Try it: With "Jump" as the search word, show every line of the material that has it.

__________

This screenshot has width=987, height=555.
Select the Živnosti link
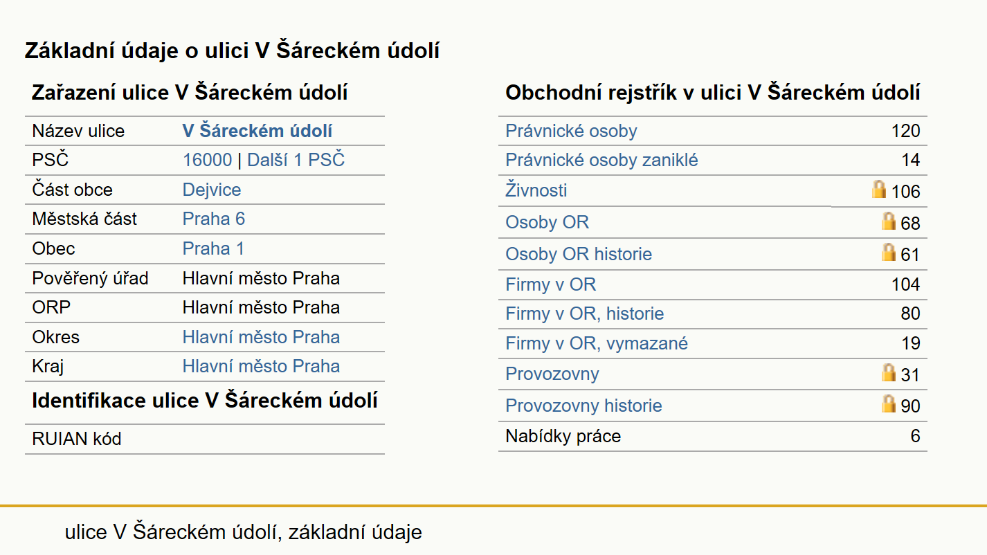click(x=536, y=190)
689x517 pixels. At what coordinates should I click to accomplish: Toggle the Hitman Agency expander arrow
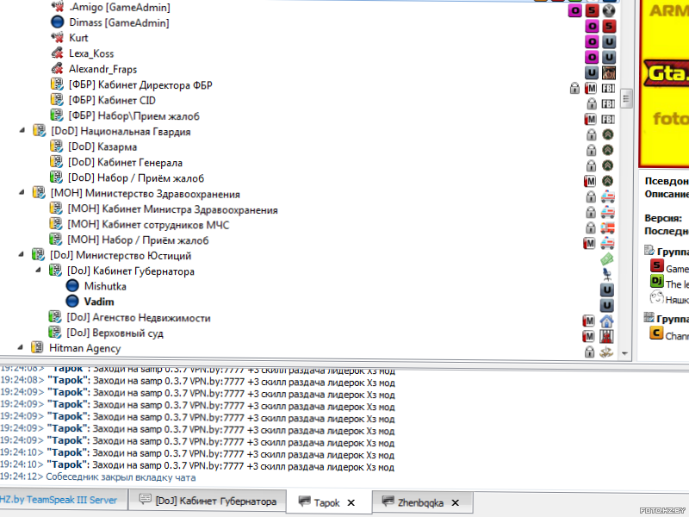22,348
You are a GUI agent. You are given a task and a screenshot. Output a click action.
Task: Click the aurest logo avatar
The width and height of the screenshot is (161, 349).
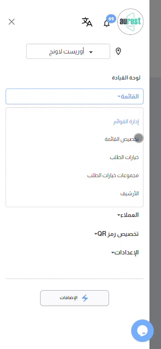pyautogui.click(x=130, y=22)

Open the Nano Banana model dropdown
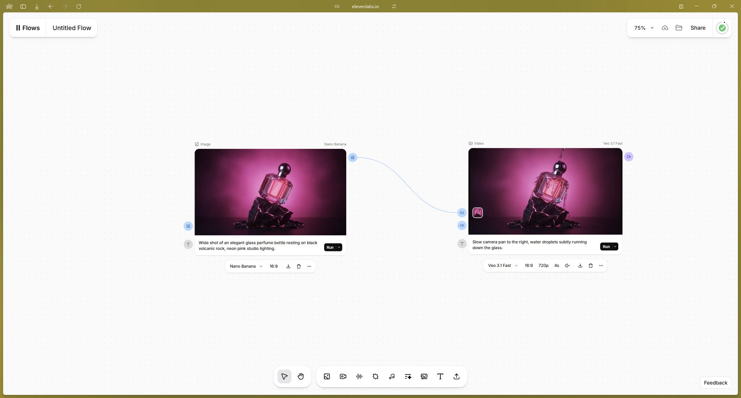[246, 266]
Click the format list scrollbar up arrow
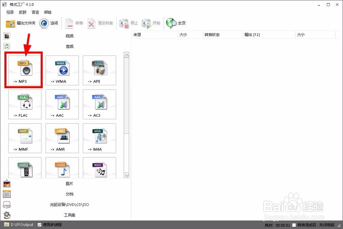Viewport: 343px width, 229px height. pos(127,54)
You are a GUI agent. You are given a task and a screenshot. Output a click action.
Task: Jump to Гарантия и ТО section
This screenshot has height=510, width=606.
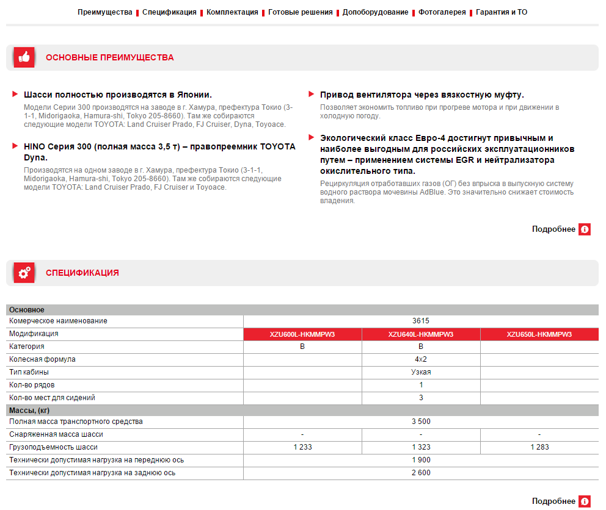[501, 12]
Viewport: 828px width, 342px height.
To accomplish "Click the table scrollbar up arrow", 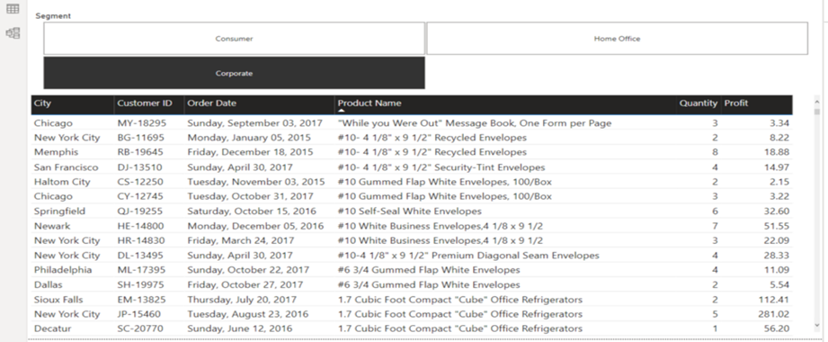I will [817, 101].
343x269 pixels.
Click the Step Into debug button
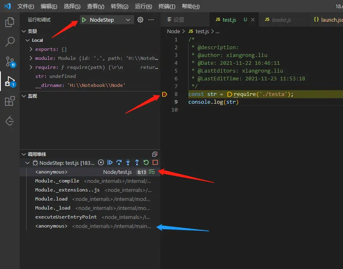point(128,163)
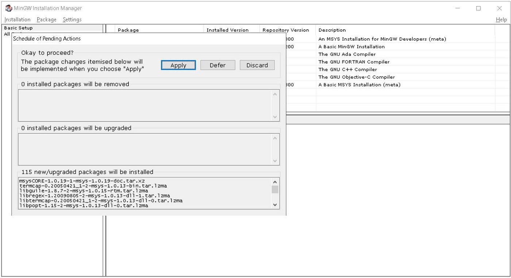This screenshot has height=278, width=511.
Task: Click the scroll-up arrow of upgraded packages list
Action: (x=275, y=138)
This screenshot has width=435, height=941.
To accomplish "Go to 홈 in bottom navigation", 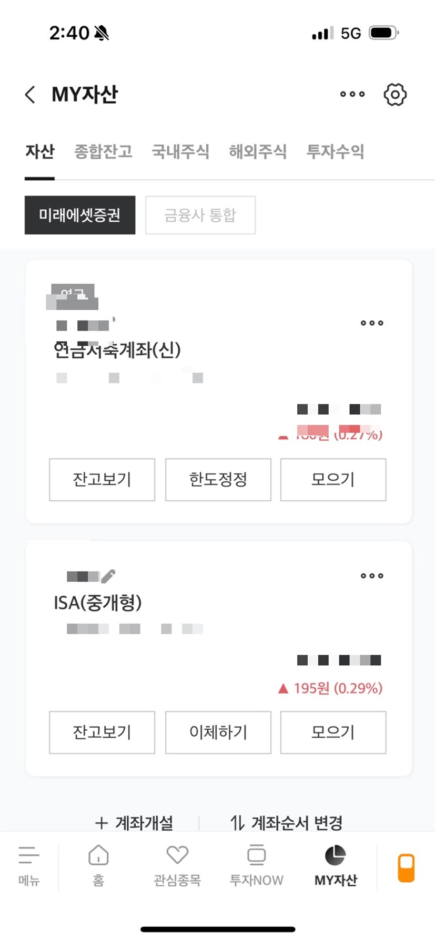I will click(x=98, y=865).
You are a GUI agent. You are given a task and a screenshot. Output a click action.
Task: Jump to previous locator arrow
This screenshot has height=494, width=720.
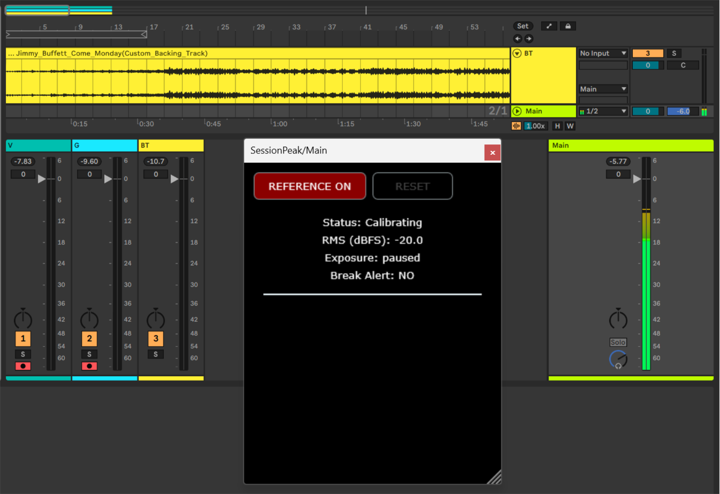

__________

Task result:
Task: Jump to Гарантия и ТО section
Task: Jump to previous locator arrow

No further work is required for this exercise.